Change the team name? Fuggedaboutit. Instead, work on fan development.
Wednesday, July 17, 2013
Roanoke Times sports columnist Aaron McFarling threw a curve Sunday when he wrote the Salem Red Sox ought to change their name. His timing seems off. Wouldn’t last year — when even their mothers were embarrassed by the Boston Red Sox antics — have been the time to have this conversation? Why now, when they are back on top?
But maybe McFarling isn’t just tossing wild pitches, because senior assistant general manager Allen Lawrence took a swing: “I’ve had Yankees fans that have told me that they’re not coming to another game until we change our name.” Lawrence must be an awfully nice fellow, because he went on to say, “I tell ’em to come root against us. We just want ’em here; we don’t care who they’re rooting for.”
Yankees? Fuggedabout’em.
Sox management, though, can’t forget about an attendance slump. The weather hasn’t helped. The rain finally left town at the same point the Sox hit an away stretch. Even so, the Salem Sox don’t need just fair-weather fans; they need a die-hard allegiance filling the stands nightly.

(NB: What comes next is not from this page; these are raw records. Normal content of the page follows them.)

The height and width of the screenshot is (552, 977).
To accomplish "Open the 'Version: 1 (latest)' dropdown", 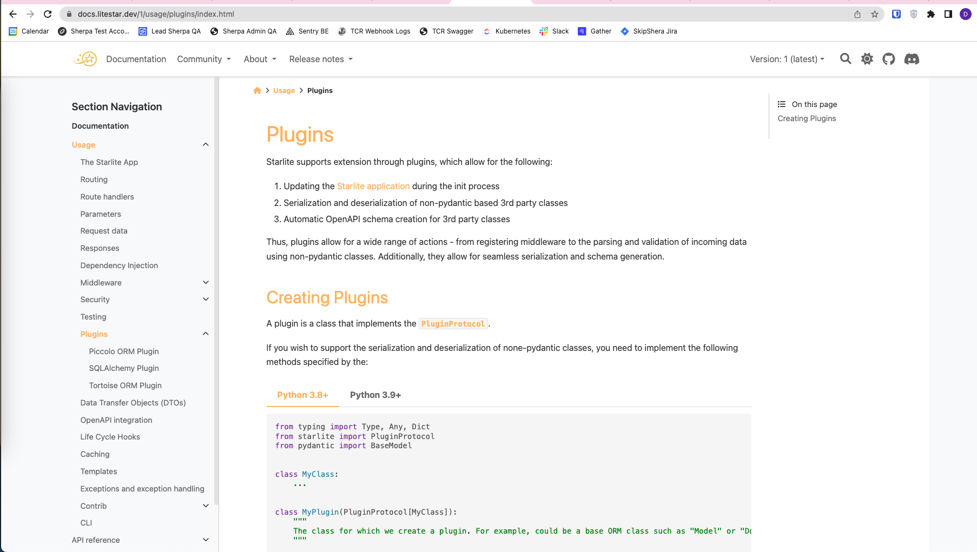I will point(787,59).
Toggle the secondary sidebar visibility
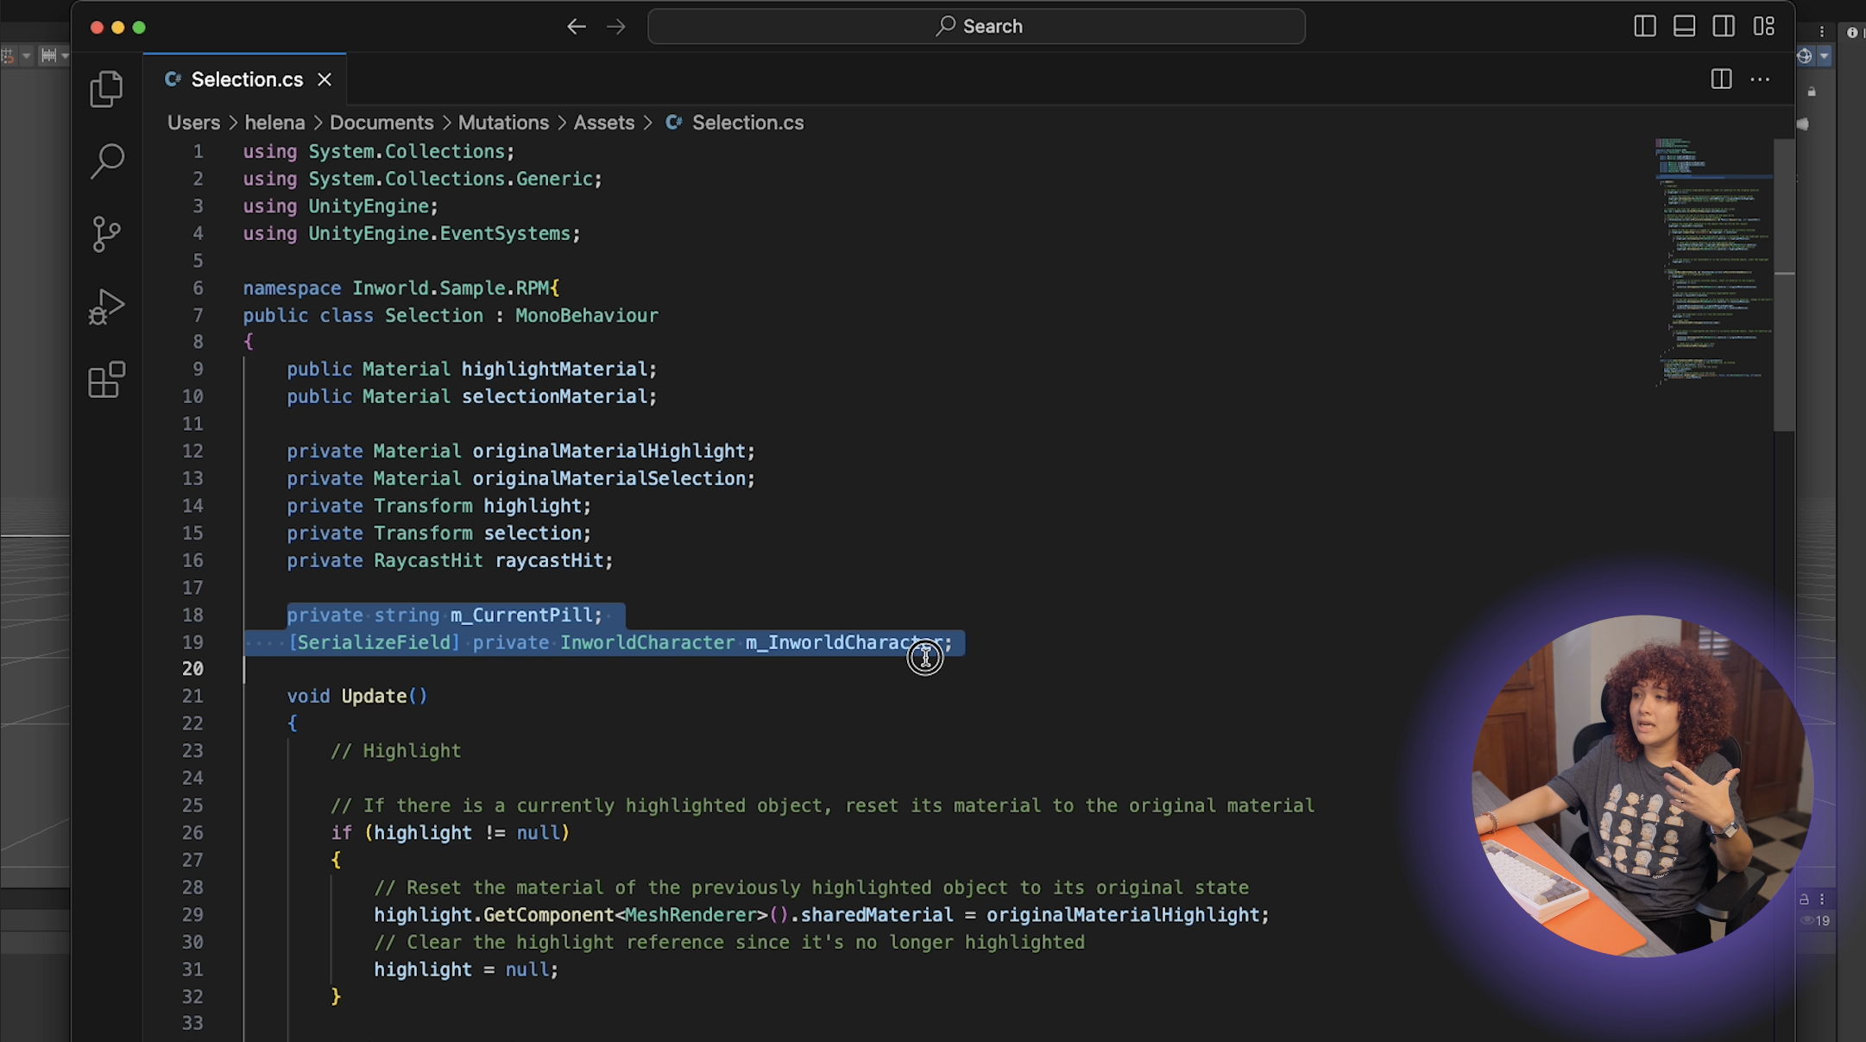 [1723, 26]
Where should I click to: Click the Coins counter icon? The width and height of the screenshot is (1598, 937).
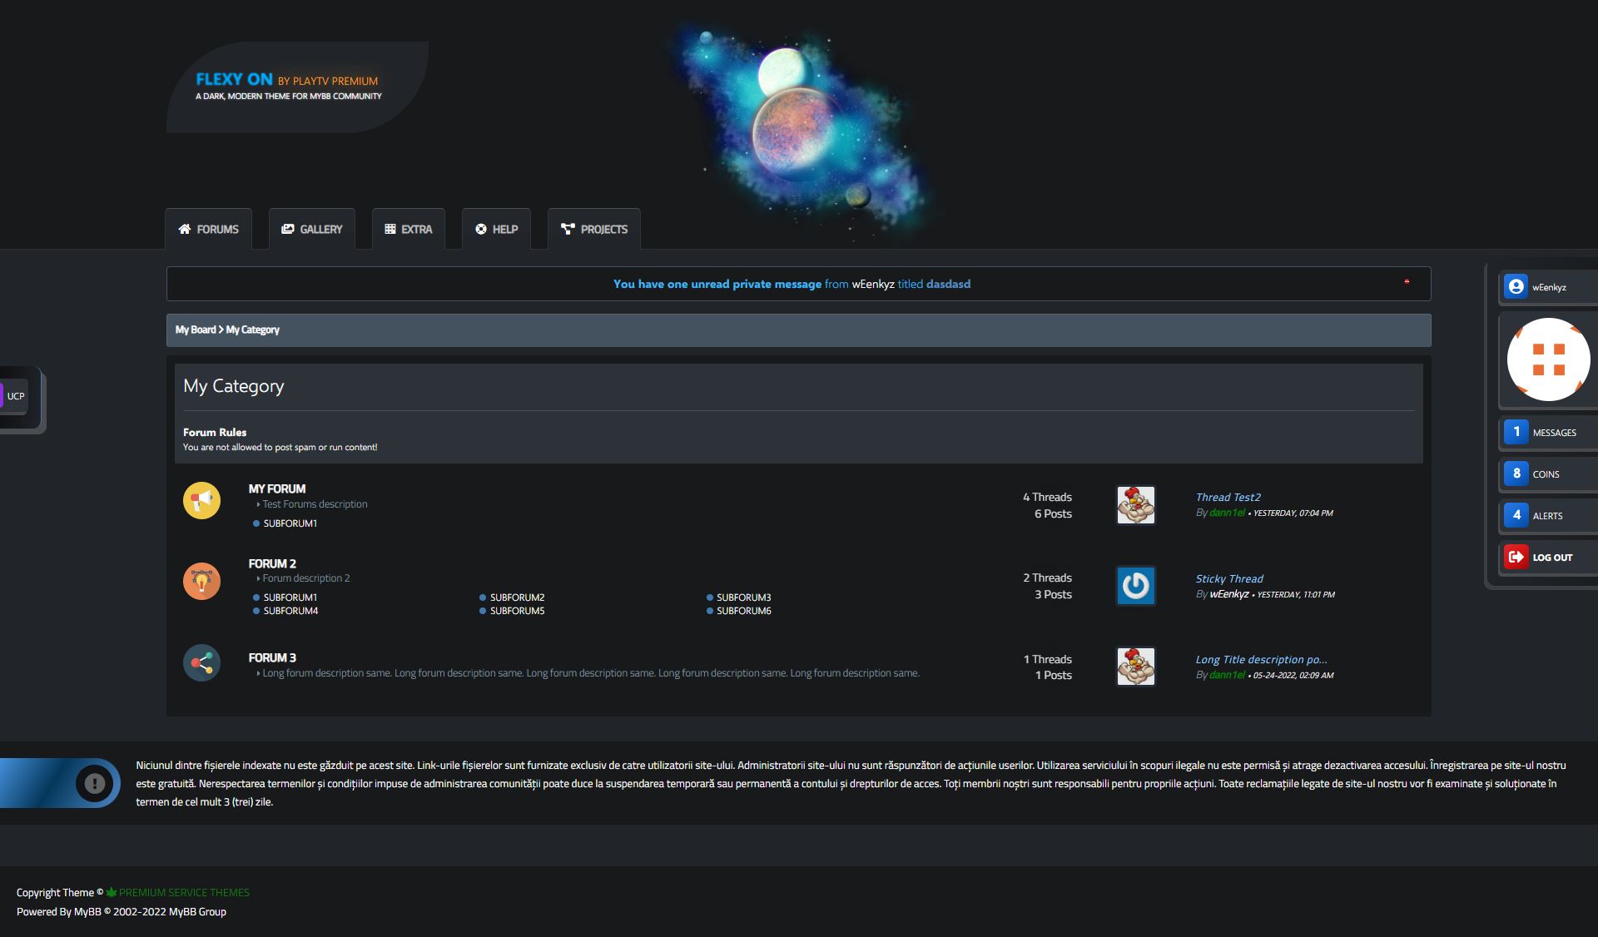pos(1516,473)
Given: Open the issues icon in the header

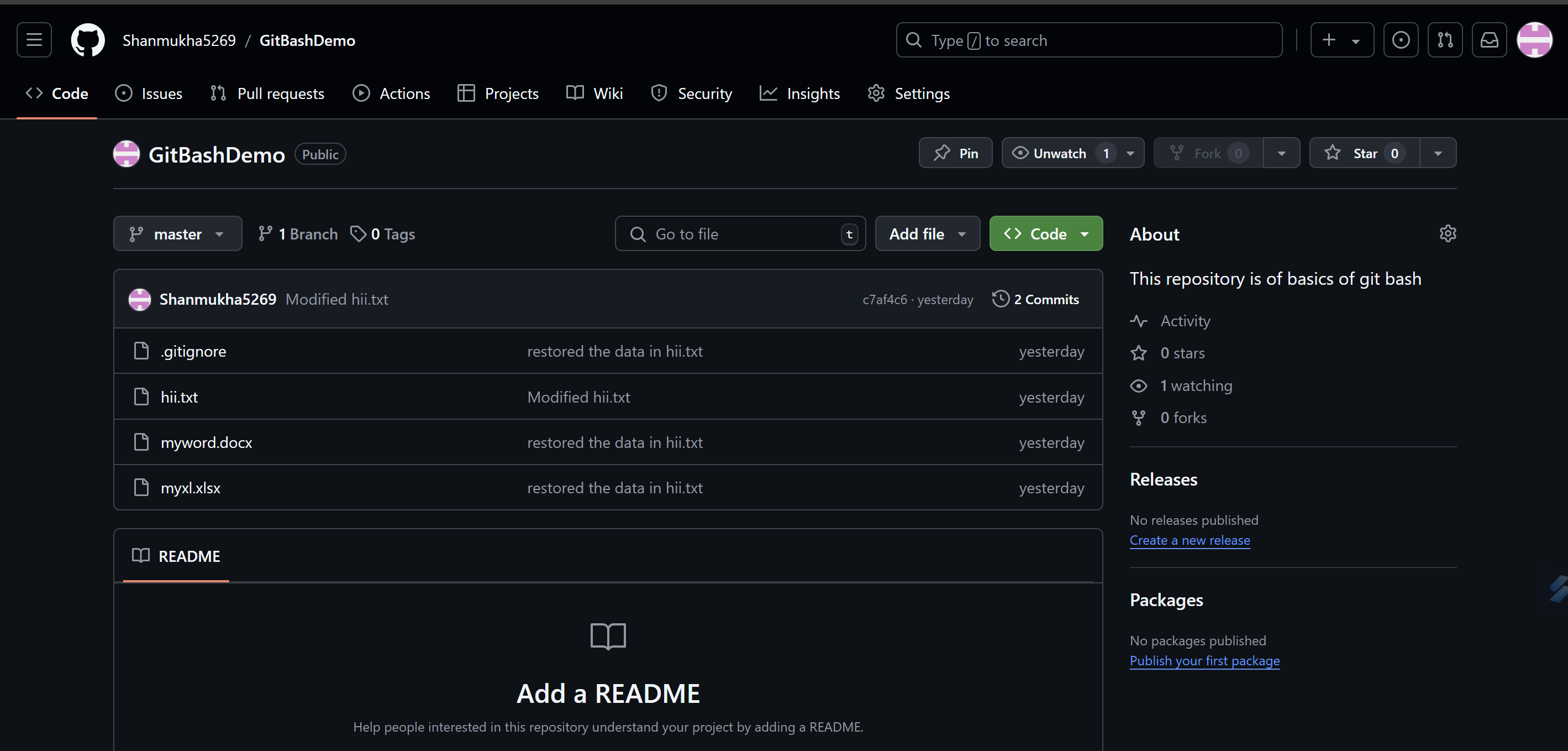Looking at the screenshot, I should (x=1401, y=40).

The games are affordable: At most, $6 for general admission, four bucks more for the best seat in one of the finest Single-A minor league parks in the country.
But getting people out once a season and courting them as regulars depends on whether fans feel connected to a team and the players. Though the seats, concessions and even, at times, the baseball, is mighty fine in Salem, that special spark has yet to step up.
Adding a fan development coach to the roster might help.